Go through the records and copy each line where the word "will" occurs.

[Entries taken from a collection]
Content starts
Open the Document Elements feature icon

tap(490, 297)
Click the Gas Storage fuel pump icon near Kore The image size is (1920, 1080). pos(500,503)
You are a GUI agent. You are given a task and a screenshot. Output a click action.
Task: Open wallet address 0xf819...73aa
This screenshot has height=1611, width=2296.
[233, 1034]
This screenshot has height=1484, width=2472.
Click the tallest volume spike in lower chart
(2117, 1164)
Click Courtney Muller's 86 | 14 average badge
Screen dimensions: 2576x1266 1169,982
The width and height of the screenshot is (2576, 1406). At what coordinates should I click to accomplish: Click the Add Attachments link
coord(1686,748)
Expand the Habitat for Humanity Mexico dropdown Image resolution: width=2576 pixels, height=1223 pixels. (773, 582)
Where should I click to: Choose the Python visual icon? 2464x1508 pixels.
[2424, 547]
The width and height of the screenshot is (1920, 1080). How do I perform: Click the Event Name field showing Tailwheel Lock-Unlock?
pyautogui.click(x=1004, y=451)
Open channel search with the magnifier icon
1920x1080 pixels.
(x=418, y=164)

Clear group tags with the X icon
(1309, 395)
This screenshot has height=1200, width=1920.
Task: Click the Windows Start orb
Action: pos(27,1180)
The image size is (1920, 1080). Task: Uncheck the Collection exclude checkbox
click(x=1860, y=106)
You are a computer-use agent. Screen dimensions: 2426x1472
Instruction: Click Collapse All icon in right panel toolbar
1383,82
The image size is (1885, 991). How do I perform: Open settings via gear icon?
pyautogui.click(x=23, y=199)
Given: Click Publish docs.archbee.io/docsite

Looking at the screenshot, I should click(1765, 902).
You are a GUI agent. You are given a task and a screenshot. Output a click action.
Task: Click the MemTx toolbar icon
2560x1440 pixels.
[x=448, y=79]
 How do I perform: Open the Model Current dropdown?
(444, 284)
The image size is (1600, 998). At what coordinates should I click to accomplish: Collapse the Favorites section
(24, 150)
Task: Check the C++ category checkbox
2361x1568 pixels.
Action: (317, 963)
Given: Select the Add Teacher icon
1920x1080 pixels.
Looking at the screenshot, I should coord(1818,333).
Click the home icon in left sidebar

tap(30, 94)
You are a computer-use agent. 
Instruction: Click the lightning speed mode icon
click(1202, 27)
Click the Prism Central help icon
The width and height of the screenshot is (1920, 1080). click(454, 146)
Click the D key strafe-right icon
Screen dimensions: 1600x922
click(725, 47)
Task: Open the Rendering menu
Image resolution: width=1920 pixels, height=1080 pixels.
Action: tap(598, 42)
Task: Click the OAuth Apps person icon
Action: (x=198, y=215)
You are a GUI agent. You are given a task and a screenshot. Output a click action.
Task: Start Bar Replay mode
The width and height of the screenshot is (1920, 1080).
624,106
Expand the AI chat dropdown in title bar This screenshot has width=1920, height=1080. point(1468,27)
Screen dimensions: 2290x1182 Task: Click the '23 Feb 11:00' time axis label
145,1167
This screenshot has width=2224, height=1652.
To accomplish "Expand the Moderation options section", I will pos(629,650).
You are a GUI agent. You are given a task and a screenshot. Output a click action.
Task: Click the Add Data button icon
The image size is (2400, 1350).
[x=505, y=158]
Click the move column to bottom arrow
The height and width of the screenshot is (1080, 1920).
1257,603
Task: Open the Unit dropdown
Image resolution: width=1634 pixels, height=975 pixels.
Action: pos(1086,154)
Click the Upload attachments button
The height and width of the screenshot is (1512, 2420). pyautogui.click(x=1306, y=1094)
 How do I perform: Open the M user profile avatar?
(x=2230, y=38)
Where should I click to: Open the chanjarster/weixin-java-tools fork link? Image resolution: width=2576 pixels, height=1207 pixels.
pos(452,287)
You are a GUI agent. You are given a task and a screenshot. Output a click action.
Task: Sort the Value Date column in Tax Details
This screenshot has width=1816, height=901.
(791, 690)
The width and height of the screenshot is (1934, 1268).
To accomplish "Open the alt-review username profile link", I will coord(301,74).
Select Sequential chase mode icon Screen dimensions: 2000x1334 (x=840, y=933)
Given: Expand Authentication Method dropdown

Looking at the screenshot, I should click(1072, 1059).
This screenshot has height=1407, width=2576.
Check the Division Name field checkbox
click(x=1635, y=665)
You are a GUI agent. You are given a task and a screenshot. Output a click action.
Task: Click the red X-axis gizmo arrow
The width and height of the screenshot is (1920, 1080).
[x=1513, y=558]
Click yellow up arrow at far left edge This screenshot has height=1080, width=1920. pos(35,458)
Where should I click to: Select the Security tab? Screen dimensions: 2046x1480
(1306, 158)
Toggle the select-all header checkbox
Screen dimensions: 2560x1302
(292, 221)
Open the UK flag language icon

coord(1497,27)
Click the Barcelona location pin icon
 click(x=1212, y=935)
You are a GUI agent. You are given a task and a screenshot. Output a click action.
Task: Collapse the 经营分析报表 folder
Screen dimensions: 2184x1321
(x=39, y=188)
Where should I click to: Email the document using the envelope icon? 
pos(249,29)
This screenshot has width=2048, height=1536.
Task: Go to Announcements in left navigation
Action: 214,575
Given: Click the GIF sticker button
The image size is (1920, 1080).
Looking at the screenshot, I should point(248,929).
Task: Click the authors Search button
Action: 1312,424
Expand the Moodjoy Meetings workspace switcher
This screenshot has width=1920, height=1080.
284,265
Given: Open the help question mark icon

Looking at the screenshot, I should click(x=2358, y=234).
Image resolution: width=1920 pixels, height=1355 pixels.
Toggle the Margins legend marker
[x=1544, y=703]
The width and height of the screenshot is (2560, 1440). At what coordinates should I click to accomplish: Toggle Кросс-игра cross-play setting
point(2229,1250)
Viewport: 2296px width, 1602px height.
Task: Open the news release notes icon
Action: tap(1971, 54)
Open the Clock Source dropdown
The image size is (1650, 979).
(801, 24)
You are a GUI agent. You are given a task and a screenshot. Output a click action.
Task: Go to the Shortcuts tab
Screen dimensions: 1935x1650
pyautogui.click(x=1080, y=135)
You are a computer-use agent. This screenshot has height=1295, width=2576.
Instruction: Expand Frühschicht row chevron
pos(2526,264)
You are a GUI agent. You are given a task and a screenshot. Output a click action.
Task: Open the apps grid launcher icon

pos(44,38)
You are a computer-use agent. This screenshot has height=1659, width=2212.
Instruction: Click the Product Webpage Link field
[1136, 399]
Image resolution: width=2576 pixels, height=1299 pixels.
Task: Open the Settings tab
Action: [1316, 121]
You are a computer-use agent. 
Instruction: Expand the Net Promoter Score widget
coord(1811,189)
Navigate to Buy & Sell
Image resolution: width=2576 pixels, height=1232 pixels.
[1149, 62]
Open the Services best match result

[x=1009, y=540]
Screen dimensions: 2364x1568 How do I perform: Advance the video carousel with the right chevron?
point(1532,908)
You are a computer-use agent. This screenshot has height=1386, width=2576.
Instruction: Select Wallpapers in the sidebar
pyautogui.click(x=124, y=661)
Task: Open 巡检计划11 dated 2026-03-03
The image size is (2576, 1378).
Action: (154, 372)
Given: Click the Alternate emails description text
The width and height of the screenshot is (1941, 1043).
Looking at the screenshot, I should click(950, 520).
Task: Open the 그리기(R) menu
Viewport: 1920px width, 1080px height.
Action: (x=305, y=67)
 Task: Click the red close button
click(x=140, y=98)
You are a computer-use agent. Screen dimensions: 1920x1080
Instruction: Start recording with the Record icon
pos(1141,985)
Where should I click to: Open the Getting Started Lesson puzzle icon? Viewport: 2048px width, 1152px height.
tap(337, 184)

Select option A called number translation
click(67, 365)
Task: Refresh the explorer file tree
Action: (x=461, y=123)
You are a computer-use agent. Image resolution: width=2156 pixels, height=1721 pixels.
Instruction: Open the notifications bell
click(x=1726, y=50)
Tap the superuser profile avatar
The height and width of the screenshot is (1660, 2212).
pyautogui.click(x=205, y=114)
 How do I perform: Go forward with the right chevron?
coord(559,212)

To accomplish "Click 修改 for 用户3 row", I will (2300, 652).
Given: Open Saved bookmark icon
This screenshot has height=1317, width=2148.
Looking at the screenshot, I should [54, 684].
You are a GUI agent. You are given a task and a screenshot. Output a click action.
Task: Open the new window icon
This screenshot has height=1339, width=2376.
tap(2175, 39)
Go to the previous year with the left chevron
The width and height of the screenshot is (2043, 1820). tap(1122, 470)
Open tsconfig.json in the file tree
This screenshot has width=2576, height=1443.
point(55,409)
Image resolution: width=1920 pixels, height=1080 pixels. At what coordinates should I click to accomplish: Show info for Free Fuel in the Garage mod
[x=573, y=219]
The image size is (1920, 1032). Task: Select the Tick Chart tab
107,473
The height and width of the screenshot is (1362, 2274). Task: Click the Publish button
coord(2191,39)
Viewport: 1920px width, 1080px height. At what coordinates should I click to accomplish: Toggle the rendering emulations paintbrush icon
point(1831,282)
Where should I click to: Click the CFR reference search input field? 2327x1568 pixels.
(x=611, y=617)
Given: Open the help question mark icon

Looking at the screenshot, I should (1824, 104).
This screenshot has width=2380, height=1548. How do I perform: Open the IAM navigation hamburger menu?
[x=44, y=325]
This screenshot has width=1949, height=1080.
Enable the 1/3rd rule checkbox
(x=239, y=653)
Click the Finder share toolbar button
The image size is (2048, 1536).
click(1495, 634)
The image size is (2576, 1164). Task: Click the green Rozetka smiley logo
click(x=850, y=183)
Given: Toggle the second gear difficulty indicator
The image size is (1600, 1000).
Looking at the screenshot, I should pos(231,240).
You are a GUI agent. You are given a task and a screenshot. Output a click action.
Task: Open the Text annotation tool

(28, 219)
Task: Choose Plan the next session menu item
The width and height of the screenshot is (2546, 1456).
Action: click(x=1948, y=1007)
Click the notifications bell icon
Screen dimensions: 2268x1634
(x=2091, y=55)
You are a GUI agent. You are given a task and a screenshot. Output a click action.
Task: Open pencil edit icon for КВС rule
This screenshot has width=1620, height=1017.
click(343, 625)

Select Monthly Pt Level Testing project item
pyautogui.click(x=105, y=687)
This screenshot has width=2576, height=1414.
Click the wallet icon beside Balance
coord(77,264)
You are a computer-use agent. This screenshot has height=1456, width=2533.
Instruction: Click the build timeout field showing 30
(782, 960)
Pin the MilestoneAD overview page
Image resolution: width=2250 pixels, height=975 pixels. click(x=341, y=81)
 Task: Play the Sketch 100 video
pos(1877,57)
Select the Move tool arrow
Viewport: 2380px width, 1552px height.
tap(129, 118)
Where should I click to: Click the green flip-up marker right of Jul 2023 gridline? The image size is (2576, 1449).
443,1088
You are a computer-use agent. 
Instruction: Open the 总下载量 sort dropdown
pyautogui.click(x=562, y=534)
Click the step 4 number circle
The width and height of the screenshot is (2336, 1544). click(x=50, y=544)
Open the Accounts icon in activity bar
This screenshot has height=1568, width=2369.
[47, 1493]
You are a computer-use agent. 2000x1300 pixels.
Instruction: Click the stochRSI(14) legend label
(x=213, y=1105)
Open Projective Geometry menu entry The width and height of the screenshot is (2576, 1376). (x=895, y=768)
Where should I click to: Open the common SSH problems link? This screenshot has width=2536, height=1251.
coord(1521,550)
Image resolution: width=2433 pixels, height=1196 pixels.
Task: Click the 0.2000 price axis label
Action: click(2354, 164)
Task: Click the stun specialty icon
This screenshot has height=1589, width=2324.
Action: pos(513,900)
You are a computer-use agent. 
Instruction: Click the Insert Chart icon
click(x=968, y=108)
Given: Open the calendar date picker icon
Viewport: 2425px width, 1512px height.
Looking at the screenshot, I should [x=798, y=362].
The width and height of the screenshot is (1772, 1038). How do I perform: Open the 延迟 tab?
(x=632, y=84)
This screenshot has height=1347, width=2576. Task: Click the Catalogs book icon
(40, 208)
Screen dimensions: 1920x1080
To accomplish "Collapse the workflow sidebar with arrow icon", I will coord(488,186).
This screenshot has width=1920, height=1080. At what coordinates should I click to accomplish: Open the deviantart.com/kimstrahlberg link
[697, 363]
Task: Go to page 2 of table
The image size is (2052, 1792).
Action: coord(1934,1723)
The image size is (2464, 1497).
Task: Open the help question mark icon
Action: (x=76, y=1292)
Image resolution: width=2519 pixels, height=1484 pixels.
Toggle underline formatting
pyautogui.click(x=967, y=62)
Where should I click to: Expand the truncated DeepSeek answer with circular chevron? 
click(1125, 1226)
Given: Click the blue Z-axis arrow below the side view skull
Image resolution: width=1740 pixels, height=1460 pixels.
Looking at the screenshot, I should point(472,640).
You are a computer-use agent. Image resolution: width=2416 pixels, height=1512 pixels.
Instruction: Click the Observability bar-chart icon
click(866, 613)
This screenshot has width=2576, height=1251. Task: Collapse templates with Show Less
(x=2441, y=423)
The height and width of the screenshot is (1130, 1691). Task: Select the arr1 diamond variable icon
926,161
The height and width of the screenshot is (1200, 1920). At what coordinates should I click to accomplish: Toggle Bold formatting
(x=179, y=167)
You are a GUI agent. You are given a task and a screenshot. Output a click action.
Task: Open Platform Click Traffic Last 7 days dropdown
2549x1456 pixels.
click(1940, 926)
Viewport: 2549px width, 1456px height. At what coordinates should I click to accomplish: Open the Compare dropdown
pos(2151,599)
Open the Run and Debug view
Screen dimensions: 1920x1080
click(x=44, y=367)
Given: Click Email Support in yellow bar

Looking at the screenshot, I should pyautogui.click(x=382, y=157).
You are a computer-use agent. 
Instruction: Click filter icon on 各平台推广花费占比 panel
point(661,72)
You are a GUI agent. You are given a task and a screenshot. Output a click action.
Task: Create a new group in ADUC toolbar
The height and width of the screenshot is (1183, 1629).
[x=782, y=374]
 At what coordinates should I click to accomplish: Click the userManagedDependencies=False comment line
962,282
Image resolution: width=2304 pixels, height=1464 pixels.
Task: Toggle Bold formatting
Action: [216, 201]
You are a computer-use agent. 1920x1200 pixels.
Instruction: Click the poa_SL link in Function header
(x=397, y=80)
Content ends
→ SOLUTION FOR THIS TASK
To accomplish "Expand the Moderation options section", I will pos(629,650).
To accomplish "Open the alt-review username profile link", I will coord(301,74).
To accomplish "Click 修改 for 用户3 row", I will (2300, 652).
To accomplish "Collapse the workflow sidebar with arrow icon", I will coord(488,186).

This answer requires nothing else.